The law was originally intended merely to clarify jurisdiction in cases involving such matters as piracy and the actions of diplomats. It was never intended to be used against Americans engaged in commerce abroad. But in the last two decades, critics of global capitalism have turned the law against U.S. corporations doing business in countries whose governments have been accused of human rights and environmental abuses.

By latest count, two dozen cases have been filed since 1980 seeking damages from American-based corporations accused of being “vicariously liable” for the alleged actions of government agents in countries where they operate.

For example, in Doe et al. v. Unocal Corporation et al., the American energy company stands accused of benefiting from forced relocations and other human-rights abuses by the government of Burma during construction of a pipeline. In Bowoto et al. v. Chevron, et al., another American energy company has been sued for allegedly assisting in human rights abuses by the Nigerian military. Yet another group of suits targets more than 100 western multinational companies, including IBM, General Motors, Ford, and Westinghouse, that operated in South Africa during apartheid.

Misuse of the Alien Tort Claims Act constitutes bad law, bad economics, and bad foreign policy. The law was never intended to confer a new private right of action to aliens. Yet under the law as some courts have interpreted it, foreigners allegedly harmed by other foreigners on foreign soil can sue for damages in U.S. courts. In most cases, the defendant companies have violated no laws, either our own or the laws of the foreign country. Yet they are being sued because of nothing more than guilt by association.

The unjust wielding of the ATCA threatens to damage the U.S. economy and the often-underdeveloped economies of the host countries. If those cases move forward and ultimately result in damages, it could put a chill on profitable foreign investment, jeopardizing jobs and investment capital in the United States while retarding development in poor countries. Hundreds of millions of poor people around the world will find it more difficult to escape poverty.

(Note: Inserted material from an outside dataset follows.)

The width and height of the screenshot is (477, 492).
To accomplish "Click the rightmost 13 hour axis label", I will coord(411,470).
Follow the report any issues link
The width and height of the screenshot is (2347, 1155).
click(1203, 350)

Abuse of the ATCA is complicating U.S. foreign policy at a time when the United States needs to win friends and influence nations in the war against terrorism. Suits filed under the ATCA breed resentment abroad that the U.S. legal system is attempting to interfere in the internal affairs of other nations. In one case involving Indonesia and Exxon Mobil Corporation, the U.S. State Department warned in a July 2002 friend-of-the-court letter that, “U.S. counter-terrorism initiatives could be imperiled in numerous ways if Indonesia and its officials curtailed cooperation in response to perceived disrespect for its sovereign interests.”

American interest would be further jeopardized if the lawsuits lead to worsening economic conditions and instability in countries the United States is trying to cultivate as allies. As the State Department noted in the Indonesia case, “increasing opportunities for U.S. business abroad is an important aspect of U.S. foreign policy.”

Congress and President Bush should act quickly to close this legal loophole that threatens to cripple the ability of U.S. corporations to further our nation’s economic and foreign policy interests by investing profitably abroad. Congress should pass legislation that would clarify that the Alien Tort Claims Act is only about jurisdiction of U.S. courts and not about creating a whole new private right of action. The Bush administration, through the State Department, should make clear to Congress and the courts that these cases do not serve America’s interest in the world. And as a final backstop, the U.S. Supreme Court should re-affirm the original intention of Congress when it first enacted the law more than two centuries ago.

Opponents of global trade and investment should not be allowed to abuse the legal system at the expense of our national interest.